My x and y values are 5.70 and 4.00 respectively, but what should I do next??
Please reply asap, exam is tomorrow
thanx in advance

Sue T:
x and y are what - depends wat u plotted on the x and y axis (if u've plotted gases released then i really cant be of any help - lots of ppl asked about ths - u never really get wat th markin scheme says but- i myt be able 2 help a bit if u tell me wats wat...)
hurry!

TJ-56:

--- Quote from: Sue T on May 15, 2011, 06:43:50 pm ---x and y are what - depends wat u plotted on the x and y axis (if u've plotted gases released then i really cant be of any help - lots of ppl asked about ths - u never really get wat th markin scheme says but- i myt be able 2 help a bit if u tell me wats wat...)
hurry!

--- End quote ---

Ok sorry for not being clearer and thanx for helping out.
So, my y-axis is the mass of CuO (referring to the headings of the table on the opposite page of the graph: C - A ) and the x-axis is the mass of the basic carbonate ( B - A ).

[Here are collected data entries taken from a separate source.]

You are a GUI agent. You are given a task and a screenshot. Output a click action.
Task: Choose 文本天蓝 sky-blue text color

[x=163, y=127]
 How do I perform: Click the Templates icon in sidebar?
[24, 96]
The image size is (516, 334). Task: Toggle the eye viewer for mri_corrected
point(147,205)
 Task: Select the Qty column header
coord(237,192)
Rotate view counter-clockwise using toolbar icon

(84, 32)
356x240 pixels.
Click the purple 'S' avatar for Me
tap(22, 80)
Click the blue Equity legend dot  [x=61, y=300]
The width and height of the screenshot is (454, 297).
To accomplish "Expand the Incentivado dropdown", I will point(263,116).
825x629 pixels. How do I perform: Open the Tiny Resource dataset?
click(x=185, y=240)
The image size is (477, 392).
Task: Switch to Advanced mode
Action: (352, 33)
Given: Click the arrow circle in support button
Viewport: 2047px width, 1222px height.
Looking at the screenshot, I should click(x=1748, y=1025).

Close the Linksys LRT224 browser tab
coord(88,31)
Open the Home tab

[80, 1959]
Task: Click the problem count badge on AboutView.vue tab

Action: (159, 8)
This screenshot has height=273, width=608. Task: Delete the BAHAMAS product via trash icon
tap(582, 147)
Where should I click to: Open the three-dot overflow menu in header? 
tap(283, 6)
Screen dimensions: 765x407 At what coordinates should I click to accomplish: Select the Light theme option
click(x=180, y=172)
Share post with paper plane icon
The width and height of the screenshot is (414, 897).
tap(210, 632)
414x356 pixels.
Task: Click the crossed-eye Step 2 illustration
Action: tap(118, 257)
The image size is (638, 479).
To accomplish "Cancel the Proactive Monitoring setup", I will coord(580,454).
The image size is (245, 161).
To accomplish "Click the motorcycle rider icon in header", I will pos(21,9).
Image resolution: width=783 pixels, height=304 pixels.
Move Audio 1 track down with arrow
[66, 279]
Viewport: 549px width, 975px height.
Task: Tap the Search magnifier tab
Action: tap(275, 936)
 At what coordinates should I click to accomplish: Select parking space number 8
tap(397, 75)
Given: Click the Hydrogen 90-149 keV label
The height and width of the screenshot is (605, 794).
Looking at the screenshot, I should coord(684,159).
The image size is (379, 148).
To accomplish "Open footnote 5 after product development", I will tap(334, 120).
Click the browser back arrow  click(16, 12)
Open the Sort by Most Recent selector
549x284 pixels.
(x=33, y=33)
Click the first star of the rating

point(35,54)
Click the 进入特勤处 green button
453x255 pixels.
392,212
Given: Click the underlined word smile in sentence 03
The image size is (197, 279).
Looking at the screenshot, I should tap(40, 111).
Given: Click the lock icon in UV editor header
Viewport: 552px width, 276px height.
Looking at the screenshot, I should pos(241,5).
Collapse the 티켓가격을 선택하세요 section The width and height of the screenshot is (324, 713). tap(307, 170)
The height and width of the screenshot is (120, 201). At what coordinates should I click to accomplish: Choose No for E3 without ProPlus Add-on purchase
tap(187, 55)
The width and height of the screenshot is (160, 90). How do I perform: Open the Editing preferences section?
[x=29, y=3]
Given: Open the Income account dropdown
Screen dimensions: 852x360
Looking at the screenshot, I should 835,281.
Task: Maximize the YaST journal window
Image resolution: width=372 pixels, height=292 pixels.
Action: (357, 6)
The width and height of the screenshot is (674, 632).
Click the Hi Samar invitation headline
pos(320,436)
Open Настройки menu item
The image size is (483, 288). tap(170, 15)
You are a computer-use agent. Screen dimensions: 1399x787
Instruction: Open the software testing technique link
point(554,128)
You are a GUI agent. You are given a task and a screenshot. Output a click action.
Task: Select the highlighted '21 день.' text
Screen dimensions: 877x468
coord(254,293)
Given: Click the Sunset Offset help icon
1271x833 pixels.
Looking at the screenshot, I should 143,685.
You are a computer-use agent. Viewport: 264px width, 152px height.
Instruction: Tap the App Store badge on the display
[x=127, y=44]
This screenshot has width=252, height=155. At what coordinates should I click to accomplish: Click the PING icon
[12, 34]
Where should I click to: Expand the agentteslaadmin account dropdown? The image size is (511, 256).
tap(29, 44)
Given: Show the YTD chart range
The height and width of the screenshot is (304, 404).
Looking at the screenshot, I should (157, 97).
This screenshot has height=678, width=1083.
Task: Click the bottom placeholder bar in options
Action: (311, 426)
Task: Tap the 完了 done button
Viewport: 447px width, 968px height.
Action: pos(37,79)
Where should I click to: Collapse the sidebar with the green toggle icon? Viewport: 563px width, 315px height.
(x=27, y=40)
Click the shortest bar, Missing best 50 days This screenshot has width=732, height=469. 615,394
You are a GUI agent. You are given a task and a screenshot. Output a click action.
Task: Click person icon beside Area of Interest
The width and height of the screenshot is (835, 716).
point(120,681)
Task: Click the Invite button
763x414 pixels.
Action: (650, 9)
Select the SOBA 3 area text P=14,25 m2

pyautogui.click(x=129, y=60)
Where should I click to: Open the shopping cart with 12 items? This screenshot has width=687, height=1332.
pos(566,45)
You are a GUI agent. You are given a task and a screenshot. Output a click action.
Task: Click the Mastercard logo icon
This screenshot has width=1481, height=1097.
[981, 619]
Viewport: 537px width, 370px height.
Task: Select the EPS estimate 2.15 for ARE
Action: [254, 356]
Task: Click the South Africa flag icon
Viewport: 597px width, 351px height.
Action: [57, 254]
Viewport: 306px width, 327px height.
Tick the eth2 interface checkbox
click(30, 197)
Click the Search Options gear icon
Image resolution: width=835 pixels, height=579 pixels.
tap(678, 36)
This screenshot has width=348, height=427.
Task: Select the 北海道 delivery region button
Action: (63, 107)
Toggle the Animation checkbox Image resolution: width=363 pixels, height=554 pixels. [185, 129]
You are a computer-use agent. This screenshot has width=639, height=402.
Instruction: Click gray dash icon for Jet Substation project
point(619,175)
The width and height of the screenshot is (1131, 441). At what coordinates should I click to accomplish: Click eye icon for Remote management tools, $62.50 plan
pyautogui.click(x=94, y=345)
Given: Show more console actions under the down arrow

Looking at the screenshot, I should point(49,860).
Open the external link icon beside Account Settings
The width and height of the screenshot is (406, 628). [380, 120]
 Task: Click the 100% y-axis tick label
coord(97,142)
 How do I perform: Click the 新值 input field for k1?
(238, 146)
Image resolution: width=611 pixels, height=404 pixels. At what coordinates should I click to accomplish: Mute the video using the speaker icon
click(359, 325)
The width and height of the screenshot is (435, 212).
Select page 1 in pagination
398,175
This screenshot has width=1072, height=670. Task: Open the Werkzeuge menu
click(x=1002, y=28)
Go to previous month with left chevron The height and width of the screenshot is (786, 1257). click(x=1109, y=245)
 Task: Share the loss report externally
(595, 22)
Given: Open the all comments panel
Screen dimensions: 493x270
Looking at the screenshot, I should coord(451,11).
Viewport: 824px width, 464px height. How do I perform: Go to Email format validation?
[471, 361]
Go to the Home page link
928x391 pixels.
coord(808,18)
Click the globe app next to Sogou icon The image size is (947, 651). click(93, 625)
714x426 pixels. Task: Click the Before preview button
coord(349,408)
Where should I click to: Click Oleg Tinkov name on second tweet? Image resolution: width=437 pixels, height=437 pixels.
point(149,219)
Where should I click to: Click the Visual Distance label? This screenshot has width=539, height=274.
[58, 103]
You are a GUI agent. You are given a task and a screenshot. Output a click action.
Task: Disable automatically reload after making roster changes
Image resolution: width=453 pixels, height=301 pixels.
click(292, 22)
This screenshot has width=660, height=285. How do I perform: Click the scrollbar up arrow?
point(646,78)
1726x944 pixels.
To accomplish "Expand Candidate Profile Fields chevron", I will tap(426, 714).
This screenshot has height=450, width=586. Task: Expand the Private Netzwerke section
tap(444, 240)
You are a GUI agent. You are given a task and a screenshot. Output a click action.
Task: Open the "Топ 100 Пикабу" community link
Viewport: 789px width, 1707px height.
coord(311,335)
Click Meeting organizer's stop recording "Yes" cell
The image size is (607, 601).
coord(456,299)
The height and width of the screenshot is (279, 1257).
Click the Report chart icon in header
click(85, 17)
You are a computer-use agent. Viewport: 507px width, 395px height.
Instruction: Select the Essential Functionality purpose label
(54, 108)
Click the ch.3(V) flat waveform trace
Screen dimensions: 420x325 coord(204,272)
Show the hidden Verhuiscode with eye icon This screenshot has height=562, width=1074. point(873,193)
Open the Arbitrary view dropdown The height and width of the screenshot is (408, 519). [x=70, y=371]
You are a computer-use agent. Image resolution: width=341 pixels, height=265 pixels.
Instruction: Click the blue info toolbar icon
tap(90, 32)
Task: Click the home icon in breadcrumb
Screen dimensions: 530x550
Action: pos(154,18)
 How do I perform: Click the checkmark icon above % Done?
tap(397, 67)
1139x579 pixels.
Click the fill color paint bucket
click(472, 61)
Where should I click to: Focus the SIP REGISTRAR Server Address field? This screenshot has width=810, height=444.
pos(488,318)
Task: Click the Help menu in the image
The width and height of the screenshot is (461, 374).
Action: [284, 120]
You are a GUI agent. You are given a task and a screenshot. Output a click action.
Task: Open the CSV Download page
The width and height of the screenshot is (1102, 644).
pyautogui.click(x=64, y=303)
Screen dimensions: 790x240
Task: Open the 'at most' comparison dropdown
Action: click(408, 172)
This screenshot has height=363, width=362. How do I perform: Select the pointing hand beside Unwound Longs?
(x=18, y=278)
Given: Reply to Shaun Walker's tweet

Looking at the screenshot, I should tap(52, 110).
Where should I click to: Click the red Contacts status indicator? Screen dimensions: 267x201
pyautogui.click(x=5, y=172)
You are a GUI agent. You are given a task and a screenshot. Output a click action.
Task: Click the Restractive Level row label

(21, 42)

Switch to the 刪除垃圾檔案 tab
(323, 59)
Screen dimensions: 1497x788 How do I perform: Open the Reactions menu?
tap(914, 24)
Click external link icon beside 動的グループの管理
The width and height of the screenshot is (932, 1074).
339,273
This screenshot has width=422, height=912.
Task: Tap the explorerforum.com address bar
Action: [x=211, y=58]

So the 2 required values as I stated are 4 (y axis) and 5.70 (x axis), what do you suggest I do next?
And thanx again, I really appreciate your help.

leebux101:
ok for this question , here is what i did >>
get the gradient of the line using any values on the graph.
gradient = 0.693 for me
gradient is mass of copper oxide deposited / mass of basic carbonate (this is what i plotted on the y and x axis respectively)
so 0.693 = mass of copper oxide deposited / mass of basic carbonate
now mass = number of moles * Mr
so 0.693 = 2*Mr of Cuo / 1*Mr of carbonate  <<<< i got the moles from the mole ratio in the equation.
u will get 0.693 = 159/(221+18x)
now solve for x , ur x value should be around 0.5
if u dont get it please tell me ok?

leebux101:
did u get the value of x?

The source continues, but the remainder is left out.